さて、チェットです。率直に言って、彼の歌は巧いのか下手なのか、すぐには判断がつきかねます。そしてその歌声は個性的には違いないのですが、「美声」とか「ダミ声」、あるいはアニタ・オデイの「ハスキー・ヴォイス」のように、一般音楽ファンが聴き知っている「声の種類」に収まりきらないのです。人は知っているメニューなら「あれかこれか」を選べますが、そうではないものには慎重です。

とはいえ、1950年代にチェットがジャズ誌の人気投票で、同じトランペッターであるマイルス・デイヴィスを抜いて1位の座を獲得したのも事実なら、日米を問わず“ウエスト・コースト・ジャズ”を代表するジャズマンとして、トランペットは言うまでもなく、その歌声にも人気が殺到したこともジャズ史的事実なのです。

■まず“歌”ありき

この「不思議」を解く鍵は、最近公開されたチェットをモデルにした映画『ブルーに生まれついて』を観るとよくわかります。この映画はジャズという音楽の凄さ・怖さ、そしてそれゆえの奥深い魅力を描ききった傑作です。もちろん映画ですから誇張も史実との相違もありますが、それゆえの「わかりやすさ」も備えているのです。
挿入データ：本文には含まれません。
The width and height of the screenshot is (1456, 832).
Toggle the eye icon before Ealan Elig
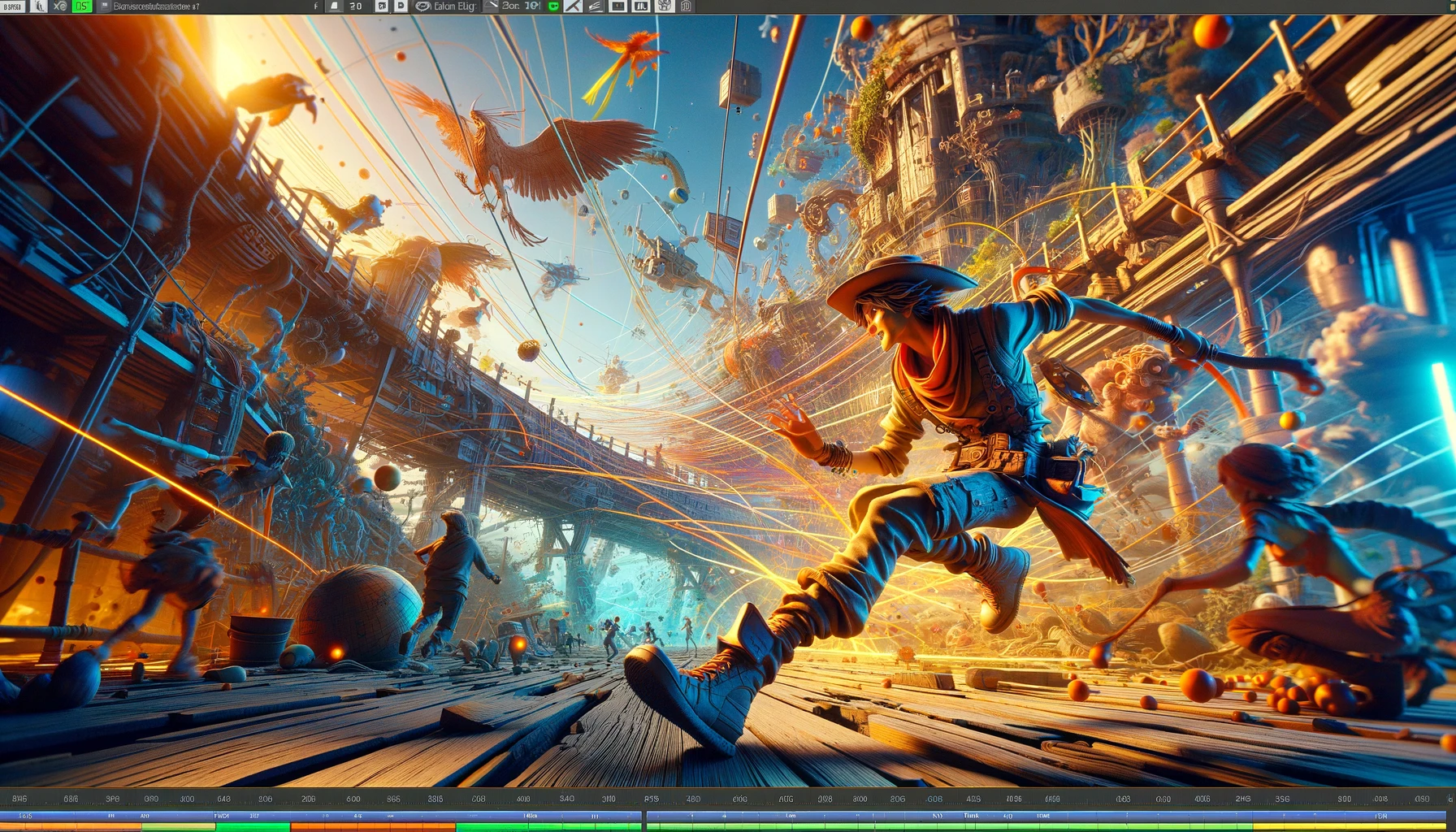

チェットにとって音楽への導き手であると同時に、必ずしも好ましい相手ではなかった父親が、チェットの歌に対して、「お前は子供のころから女の子のような声で歌っていたな」となじっているのですね。これはふたつのことを意味しています。まずチェットはトランペットより先に歌に親しんでいたこと。そしてその歌声は、身近な存在である父親からみて違和感があったことです。というか、自らも音楽家であったチェットの父親は、息子の歌声が気に入らないのでトランペットを買い与えたという事情があるのですね。

この、「トランペットより歌が先」という状況は、超大物トランペッターにしてジャズ・ヴォーカルの開祖とされるルイ・アームストロングとまったく同じであることは押さえておきたいと思います。つまりチェットにしてもルイにしても、「歌うこと」はもっとも自然な(まだ楽器が演奏できない)幼児期の自己発現であり、それが長じれば高度な自己表現になりうるということですね。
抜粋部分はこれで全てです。